Short exercise 1
According to the passage on socialism and the Chernobyl book, who is the author of the book about the Chernobyl disaster, and what post does that person hold?
Short exercise 2
Extend the passage on socialism and the Chernobyl book, starting after its last sentence.

Text block
[Begin]
As God, the Bible and, in fact, any expression of Christianity are being unceremoniously driven out of our schools, colleges, and universities, evangelists of a entirely different brand of faith—Socialism—are moving in to proselytize America’s millennials.
Socialism, of course, has been around for more than one and a half centuries, and, moreover, it has been an unmitigated disaster wherever it has been tried. But, sadly, its tragic history, with some 200 million dead sacrificed on its altars, seems to have been forgotten by the education establishment and much of the media.
As a consequence, many of the younger generation are apparently finding its credo “from each according to their abilities; to each according to their needs” quite seductive.
A recently published and critically acclaimed book by Serhii Plokhy, director of the Ukrainian Research Institute at Harvard, serves as a valuable corrective by providing a glimpse of the ravages wrought by the socialist system on the former Soviet Union.
Entitled Chernobyl—The History of a Nuclear Catastrophe, it is an analysis of the factors that led up to the fire and meltdown at the atomic power plant just outside the small town of Chernobyl in the Soviet controlled Ukraine in 1986.
Thanks to the habitual secretiveness, not to say paranoia, of the Soviet bureaucracy, people are still wrestling to assign ultimate blame for what remains the world’s worst recorded nuclear disaster—“worst recorded” because details of similar disasters might well still be suppressed by Moscow.
Indeed, the Soviets did their best to keep the Chernobyl disaster under wraps despite the deadly clouds of radioactive fallout that spread not only over a vast swathe of the former USSR, particularly Ukraine and Belarus, but also over northern Europe and Scandinavia.
[End]
Data
[Begin]
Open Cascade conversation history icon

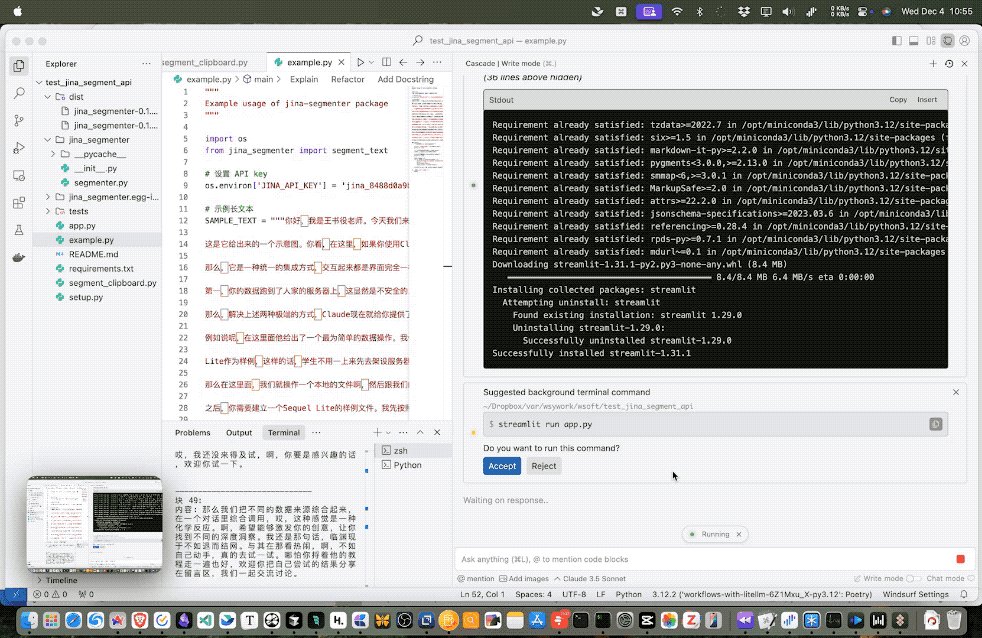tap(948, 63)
[End]
[Begin]
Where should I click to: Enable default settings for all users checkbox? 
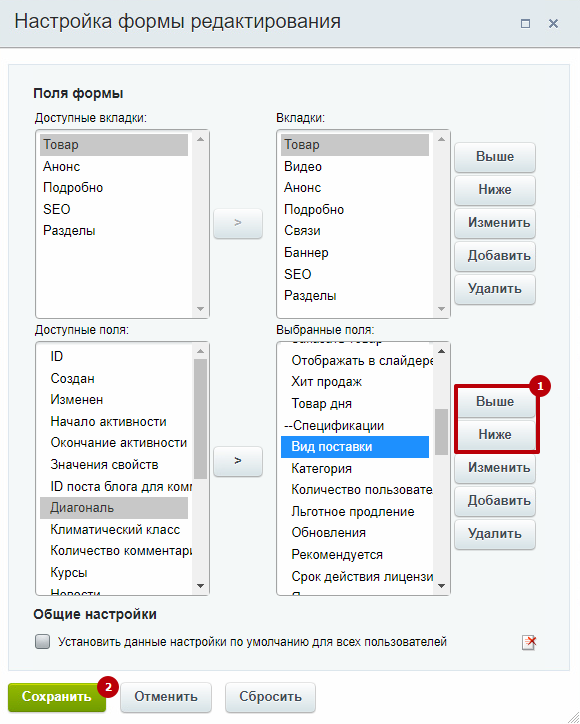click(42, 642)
[End]
Output 1
Serhii Plokhy, director of the Ukrainian Research Institute at Harvard.

Output 2
For 18 days the Soviet apparatchiki remained silent. Firefighters struggling to contain the blaze and soldiers drafted for rescue work were deliberately left ignorant of the dangers they faced from radiation exposure. Neither did Moscow warn its own civilians or the threatened populations of Western Europe.
According to reviews, Mr. Plokhy lays blame for the disaster squarely on engineers who took shortcuts, on construction glitches, and on the top communist planners who dictated the pace of construction.
That said, the real villains of the piece are not the inept, incompetent, dishonest, and corrupt bureaucrats who designed, constructed and managed the nuclear power plant at Chernobyl. Ultimate blame for the disaster lies with Socialist system itself and its originators.
Indeed, Socialism’s role in the Chernobyl disaster should serve as an awful warning to those in this country who are currently tempted to embrace socialism as an antidote to the purported ills of capitalism.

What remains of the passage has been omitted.